Russian is similar to Czech: *конец света */koniets svieta/ - end of the world ("world" is in genitive).

*Cвет* means both "light" and "world" in Russian.


----------



## Rallino

In Turkish: *Dünyanın sonu

*Dünya (world) - Dünyanın (genitive)
Son (end) - Sonu (possessed)


----------



## mataripis

Tagalog:1.) Sa Dulo ng Daigdig.  (Last part of the planet)      2.) Katapusan nitong Daigdig. (end of this world)      3.)Mga Huling Araw. (The last days)


----------



## Roy776

German: *Das Ende der Welt* (The world's end, world in genitive)
Polish is similar to Czech. *Koniec świata* (World's end, again, world in genitive)


----------



## ancalimon

In old Turkic (means the same thing Turkish) :  Uluğ Kün :  The great day - The holy day.

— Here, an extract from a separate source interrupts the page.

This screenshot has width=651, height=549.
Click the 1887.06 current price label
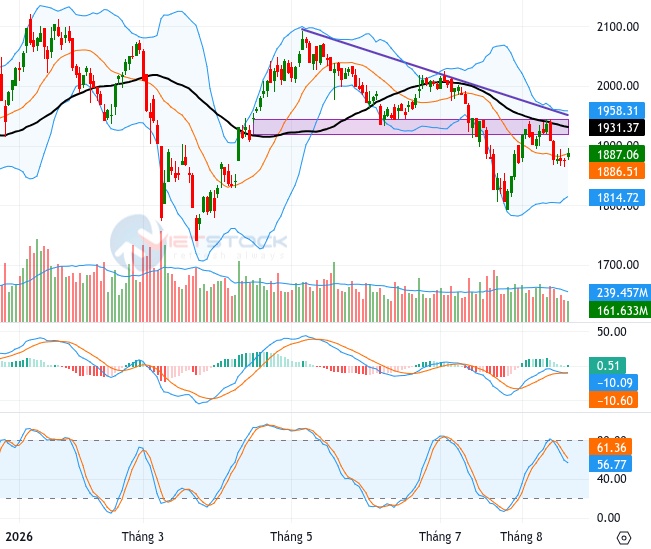617,154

It's a belief in old Turkic religion. The surprising thing is that everybody wanted this day to come soon.


----------



## AutumnOwl

ilocas2 said:


> Hello all, how do you say "end of the world" in your language?


*Swedish:*
_Jordens undergång_ (the destruction of the earth) - the end of the world, this is perhaps the most common expression
_Slutet på jorden_ - the end of the earth - a "word-for-word" translation 
_Jordens slut_ - the earth's end 

_Världens undergång_ - the destruction of the world
_Slutet på världen_ - the end of the world
_Världens slut_ - the world's end

_Världens ände_ - the world's end/land's end/finisterre  - an expression used when speaking about "the last place on earth"; as  people once believed that the world somewhere ended in an empty space

_Tidens slut_ - end of time (end of days)
_Tidens ände_ - end of time/end of days


----------



## aruniyan

_End of world_ in Tamil.

ulahatthin mudivu (world's end)
ulahatthin alivu (world's destruction)

*ulahu*=world
*mudivu*=close,end
*alivu*=lost/erased/destroyed


----------



## Encolpius

*Hungarian*: *világvége *[világ world; vége end]


----------



## hui

*Finnish:* _maailmanloppu_
- _maailman_ = world's
- _loppu_ = end


----------



## jana.bo99

Slovenian:
Konec sveta

Croatian: 
Kraj svijeta


----------



## AquisM

Chinese: 世界末日 (Mandarin: shijie mori/Cantonese: sai gai mut yat - lit. last day of the world)


----------



## Selyd

Ukrainian is similar to Czech: *кінець світу /kіnets' svitu/ - end of the world.
*


----------



## Outsider

Portuguese: *(o) fim do mundo*, *(the) end of the world*.


----------



## OneStroke

How do you say 'end of the world' in your language?

Chinese: 世界末日 shìjiè mòrì (world end day)


----------



## Tamar

In Hebrew:
סוף העולם  [sof ha-olam]


----------



## ThomasK

Dutch : *(het) einde van de wereld*.


----------



## ancalimon

Are there any other cultures apart from Turkic culture in which the end of the world is pictured as a good thing?

People usually think that when world ends, something good will come out of it.


----------



## Pretty_Gaella

mataripis said:


> Tagalog:1.) Sa Dulo ng Daigdig. (Last part of the planet) 2.) Katapusan nitong Daigdig. (end of this world) 3.)Mga Huling Araw. (The last days)



In Filipino* End of the world *can also be translated as *katapusan ng mundo*


----------



## Grefsen

AutumnOwl said:


> *Swedish:*
> *Jordens undergång* (the destruction of the earth) - the end of the world, this is perhaps the most common expression
> _Slutet på jorden_ - the end of the earth - a "word-for-word" translation
> _Jordens slut_ - the earth's end
> 
> _Världens undergång_ - the destruction of the world
> _Slutet på världen_ - the end of the world
> _Världens slut_ - the world's end
> 
> *Världens ände* - the world's end/land's end/finisterre  - an expression used when speaking about "the last place on earth"; as  people once believed that the world somewhere ended in an empty space
> 
> _Tidens slut_ - end of time (end of days)
> _Tidens ände_ - end of time/end of days


*Norwegian:
*
"jordens undergang" (the Earth's destruction)

"slutten av verden" (the end of the world)

"verdens ende" (the world's end)


----------